What can we do in the face of market forces? Maybe not very much, but mainstream economic policy discourages anything. It is a culture whereby policy-makers wash their hands of the world, which corrodes their ambition. People’s disaffection stems partly from this sense that, on both sides of the Atlantic, the feel abandoned by those who rule them.
So when the new prime minister says she’s going to govern for the many, the reason I doubt it is not because I doubt her integrity – I doubt the intellectual shift among her cabinet. I see no evidence of new economic thinking there, and there will have to be for it to work.
Yet the new economic age is emerging nonetheless.
I have been writing for some time that the new age of political and economic thinking is upon us, in time for the regular 40-year shift (1979, 1940, 1909, 1868, 1831 in the UK, and so on). What makes this time different from the others is that there has been remarkably little mainstream debate about what this new age will mean.
If you manage to engage mainstream policy-makers in debate (I don’t mean economists who are much more flexible) they tend to be wedged so much into the old thinking that they can’t extract themselves without more intellectual effort than they are prepared to put in, So how do we know the shift is coming?

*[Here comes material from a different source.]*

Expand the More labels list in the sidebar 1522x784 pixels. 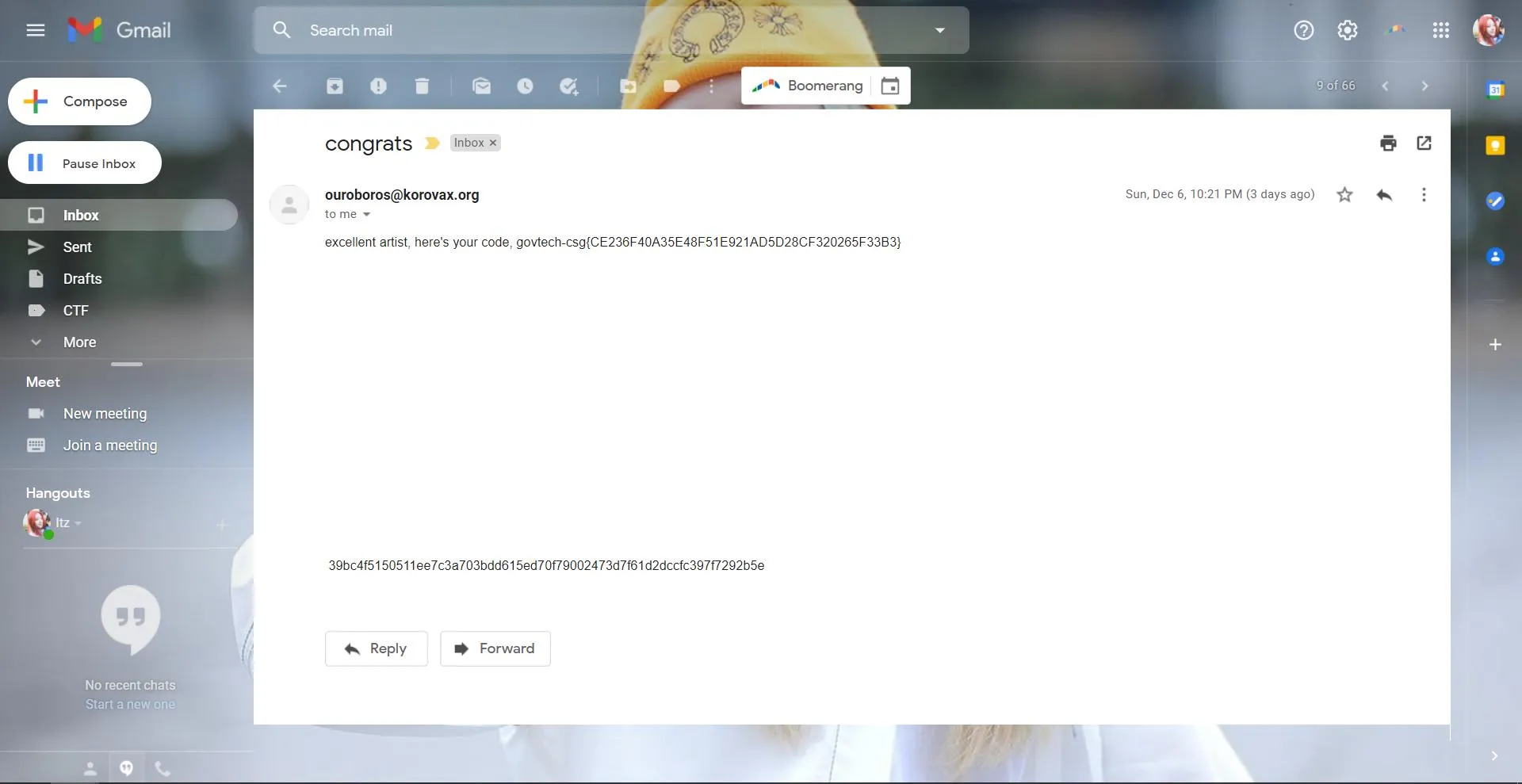click(x=79, y=342)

My answer is that there is more than a whiff of the 1970s about economic policy now, driven by the feeling that the establishment is clinging to the old truisms beyond the point when they are useful.
Here are three examples. You know we are in the endtime of the old economics…
- When the middle classes can’t buy their own homes without government subsidy.
This is true mainly in London and the south east, but it is still true. One of the original purpose of Nigel Lawson and his economic reformers in the 1980s was getting rid of mortgage interest tax relief, and similar subsidies for the middle classes. Now, even with the so-called Bank of Mum and Dad, housing is unaffordable in our capital city unless you work in financial services. The fact that subsidies are back is a sign that the housing market no longer works – something else is going to be required.
- When public services can no longer be run without mass immigration.
This is not to criticise immigration, but the fact that the NHS is now quite impossible without major foreign labour inputs – because we can no longer afford to pay or train our own people – is another sign of the economic endtime. This will become horribly apparent unless Theresa May gets off the fence and guarantees the right of EU nationals to stay in this country, because – if she doesn’t – they are liable to get up and go.
- When ministers defend indefensibly bad contracted out services, you know the 1970s have returned.
The former rail minister Claire Perry was so constrained that – when Southern Rail services unravelled thanks to indefensible incompetence – her only option was to defend operators GTR and their managers. Again, it reminded me of the 1970s when ministers found themselves defending bad services purely because no other option seemed available.
Taken together, all three are signs that the present assumptions about economic policy are exhausted. The establishment will continue to cling to the old dispensation, but they will increasingly be looking for something, anything, that has some chance of making sure that civilisation continues.
There is no doubt that 2016 will go down in history also as one of those watershed events which will change our economic certainties forever. Perhaps the Wall Street Crash of the new age. But it all takes time to shift.
What the Americans did in response to the first crescendo of the Great Depression was to elect the very wealthy and well-connected Herbert Hoover, who tried tentatively to adapt to the new dispensation, but was unable to think boldly enough.
It took the arrival of what was then known as the ‘new economics’, under a president who understood the right questions to ask, to see a real shift. Franklin Roosevelt also brought in people like Harry Hopkins to run his programmes, who were prepared to cut through the red tape to keep people alive through the winter.
The next new economics will be different. But there will be some parallels, and among them will be that innovative people like Hopkins will rise to the top to make things happen.
Jonas Söderström says
“The establishment will … increasingly be looking for something, anything, that has some chance of making sure that civilisation continues.”
For some time, of course, they have been putting their faith into more and bigger IT systems as that fix, that silver bullet. But as you’ve pointed out, it increasingly does not deliver the promised utopia.